Overview
Continuing this post.
I’m running a data extraction tasks on documents and I’m trying to take advantage of the 128k
context window that gpt-4-turbo
offers as well as the JSON mode setting. I’m experiencing a bug where the generation breaks at token length 1024
during generation. Afaik, the output length limit should be 4096
. Even then, it looks like the bugs are similar to an issue that the docs are mentioning, but the existing solutions / recommendations are insufficient and don’t explain this specific observation I’m making.
Arbitrary Code Note
As I was writing this post, I was creating code to reproduce this error arbitrarily and got an “error message” I never got before during my data extraction tasks.
{
"status": "failed",
"reason": "The current configuration of the AI model does not support generating a response that exceeds 1024 tokens. Counting to 1500 in JSON would go beyond this token limit and is therefore not possible within a single response."
}
This is NOT a real error messages from the endpoint. It’s the GPT generated response from the chat completion. This is confusing me even more but leading me to believe there’s some config setting that’s disabled or not working as intended, or the off chance that OpenAI as a whole forgot to enable 4096
output token length.
Describe the bug
Infinite Stream of Blank Characters
- When using JSON mode, always instruct the model to produce JSON via some message in the conversation, for example via your system message. If you don’t include an explicit instruction to generate JSON, the model may generate an unending stream of whitespace and the request may run continually until it reaches the token limit. To help ensure you don’t forget, the API will throw an error if the string
"JSON"
does not appear somewhere in the context.
My prompts do include the JSON mode instruction, and even then, I observe that when the response generation reaches token length 1024
, it’ll begin generating an infinite stream of blank characters until content_filter
is triggered. Below, I’ve stripped the blank space characters to indicate the token length.
Premature Stop and Malformed JSON Response
- The JSON in the message the model returns may be partial (i.e. cut off) if
finish_reason
islength
, which indicates the generation exceededmax_tokens
or the conversation exceeded the token limit. To guard against this, checkfinish_reason
before parsing the response.
The response returned was a result of the length
stop condition. I noted that the token length of the returned response was 1058
tokens; however, on further inspection I actually saw that the JSON response was malformed (beyond being incomplete) and it began at exactly where the token length reached 1024
!
Code to Reproduce
Just create some messages and make a chat completion that’ll likely generate a response token_length > 1024
. Here’s some code below to get started
client = AzureOpenAI(
azure_endpoint=os.environ["AZURE_OPENAI_ENDPOINT"],
api_key=os.environ["AZURE_OPENAI_API_KEY"],
api_version="2023-05-15",
)

INFORMATION SHOWN »
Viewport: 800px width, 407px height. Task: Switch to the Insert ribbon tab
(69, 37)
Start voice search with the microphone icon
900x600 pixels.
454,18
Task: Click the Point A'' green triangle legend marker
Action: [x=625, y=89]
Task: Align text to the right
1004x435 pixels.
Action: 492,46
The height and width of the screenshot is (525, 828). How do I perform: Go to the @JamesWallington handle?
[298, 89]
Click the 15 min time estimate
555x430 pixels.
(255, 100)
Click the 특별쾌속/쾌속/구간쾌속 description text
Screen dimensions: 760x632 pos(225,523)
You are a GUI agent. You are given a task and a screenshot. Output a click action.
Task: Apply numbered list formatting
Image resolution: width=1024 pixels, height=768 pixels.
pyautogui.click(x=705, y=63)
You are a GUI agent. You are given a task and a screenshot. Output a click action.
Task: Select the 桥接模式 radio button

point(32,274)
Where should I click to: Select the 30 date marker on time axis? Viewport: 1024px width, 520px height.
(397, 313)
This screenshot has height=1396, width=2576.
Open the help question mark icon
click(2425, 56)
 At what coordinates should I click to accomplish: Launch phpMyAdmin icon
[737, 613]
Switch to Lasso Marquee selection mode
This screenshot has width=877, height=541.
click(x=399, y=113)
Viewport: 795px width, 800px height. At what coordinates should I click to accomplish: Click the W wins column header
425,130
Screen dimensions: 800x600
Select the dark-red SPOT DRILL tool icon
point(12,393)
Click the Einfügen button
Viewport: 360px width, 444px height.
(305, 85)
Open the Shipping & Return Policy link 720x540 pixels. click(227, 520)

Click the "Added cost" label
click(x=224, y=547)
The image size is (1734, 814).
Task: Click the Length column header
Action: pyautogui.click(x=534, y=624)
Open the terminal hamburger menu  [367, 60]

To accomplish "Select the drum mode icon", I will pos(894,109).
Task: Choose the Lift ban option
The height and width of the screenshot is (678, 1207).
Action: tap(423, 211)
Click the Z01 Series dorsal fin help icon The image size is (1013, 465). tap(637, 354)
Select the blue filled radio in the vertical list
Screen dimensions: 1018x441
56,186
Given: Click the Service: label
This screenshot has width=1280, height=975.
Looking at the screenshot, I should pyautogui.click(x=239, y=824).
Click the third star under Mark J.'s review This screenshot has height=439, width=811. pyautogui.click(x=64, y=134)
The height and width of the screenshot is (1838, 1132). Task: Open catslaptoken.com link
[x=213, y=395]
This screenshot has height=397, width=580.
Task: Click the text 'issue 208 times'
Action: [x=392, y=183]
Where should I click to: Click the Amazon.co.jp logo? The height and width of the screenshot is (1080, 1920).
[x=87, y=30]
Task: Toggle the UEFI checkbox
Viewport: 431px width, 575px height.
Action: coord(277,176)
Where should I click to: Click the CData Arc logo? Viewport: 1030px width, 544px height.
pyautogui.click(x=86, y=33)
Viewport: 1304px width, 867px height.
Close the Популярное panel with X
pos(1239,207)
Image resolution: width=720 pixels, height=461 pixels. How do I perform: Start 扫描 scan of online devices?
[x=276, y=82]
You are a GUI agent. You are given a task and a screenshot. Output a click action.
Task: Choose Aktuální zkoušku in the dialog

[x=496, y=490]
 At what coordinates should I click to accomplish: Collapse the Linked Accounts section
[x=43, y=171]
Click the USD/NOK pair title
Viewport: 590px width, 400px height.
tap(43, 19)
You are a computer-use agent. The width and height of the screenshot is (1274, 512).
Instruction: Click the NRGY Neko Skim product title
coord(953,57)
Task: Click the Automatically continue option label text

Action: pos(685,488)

TASKS »
1 > Translate this sentence from the post about the 1024-token bug into Spanish: "As I was writing this post, I was creating code to reproduce this error arbitrarily and got an “error message” I never got before during my data extraction tasks."
2 > In the post about the 1024-token bug, what token length did the author note for the returned response?
3 > Check each statement against the post about the 1024-token bug, answering yes or no and quoting the words of the post that settle it. (a) The author wanted to make use of the 128k context window. (b) The author's prompts leave out the JSON mode instruction. (c) The message with "status": "failed" came from the endpoint as a real error.
The entries aren't needed for any of this work.

SET OF ANSWERS »
1 > Mientras escribía esta publicación, estaba creando código para reproducir este error de forma arbitraria y recibí un “mensaje de error” que nunca antes había recibido durante mis tareas de extracción de datos.

2 > 1058 tokens.

3 >
(a) Yes: "I’m trying to take advantage of the 128k"
(b) No: "My prompts do include the JSON mode instruction"
(c) No: "This is NOT a real error messages from the endpoint."